Background: Traumatic optic neuropathy (TON) is an important cause of severe visual loss following blunt or penetrating head trauma. Following the initial injury, optic nerve swelling within the optic nerve canal can result in secondary retinal ganglion cell loss. Optic nerve decompression with steroids or surgical interventions or both have therefore been advocated as a means of improving visual prognosis in TON.
Objectives: The aim of this review was to examine the effectiveness and safety of surgical interventions, using steroids and observation in the management of TON.
Method: We included only randomised controlled trials of TON in which any form of surgical intervention either on its own or in combination with steroids was compared to any steroid regime alone or no treatment.

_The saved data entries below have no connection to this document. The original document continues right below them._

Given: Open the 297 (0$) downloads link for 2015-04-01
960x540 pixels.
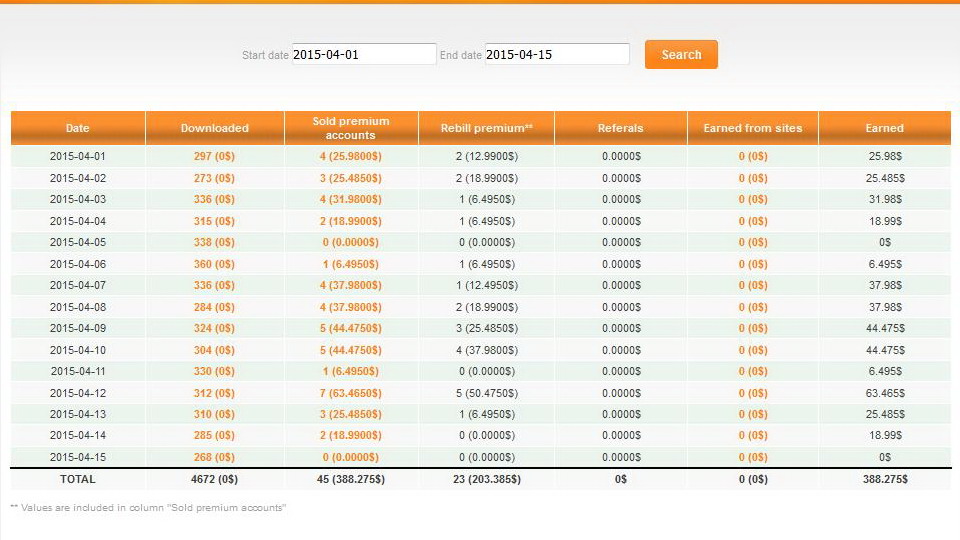Looking at the screenshot, I should click(214, 157).
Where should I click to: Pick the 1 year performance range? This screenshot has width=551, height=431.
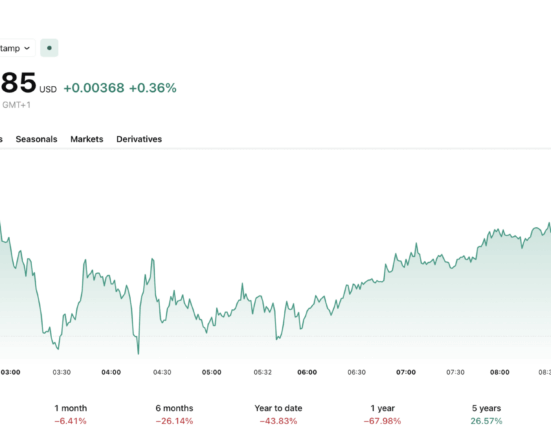382,414
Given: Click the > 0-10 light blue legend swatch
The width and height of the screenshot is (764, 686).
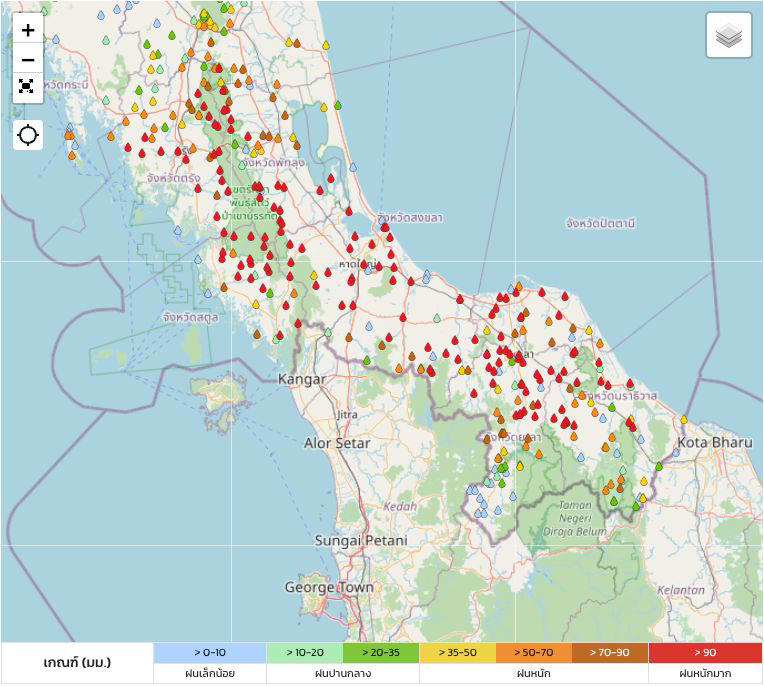Looking at the screenshot, I should click(210, 653).
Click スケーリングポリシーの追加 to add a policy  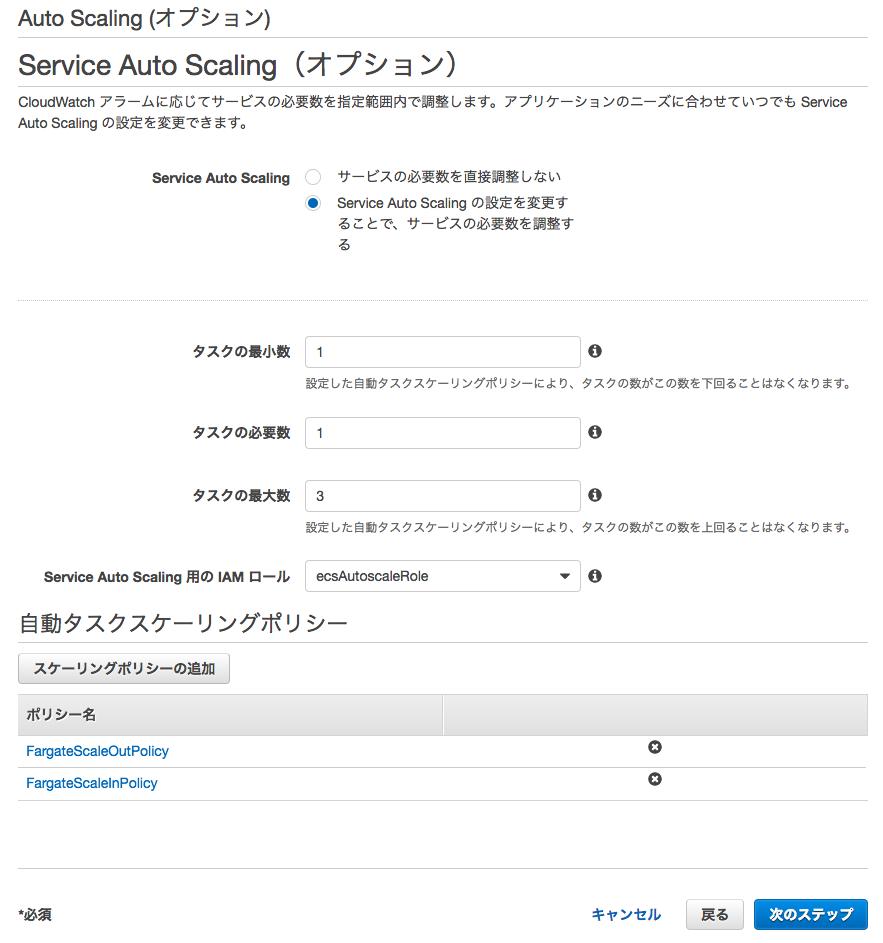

Conclusions: There is a relatively high rate of spontaneous visual recovery in TON. There is no convincing data that steroids provide any additional visual benefit over observation alone. Recent evidence also suggests a possible detrimental effect of steroids in TON. Each case therefore needs to be assessed on an individual basis and proper informed consent is paramount.
Neither there is evidence that surgical decompression of the optic nerve provides any additional benefit. On the other hand, surgery carries a definite risk of complications such as postoperative cerebrospinal fluid leak and meningitis. The decision to proceed with surgery in TON remains controversial and each case needs to be assessed on its own merits.
Conflict of interest: None declared.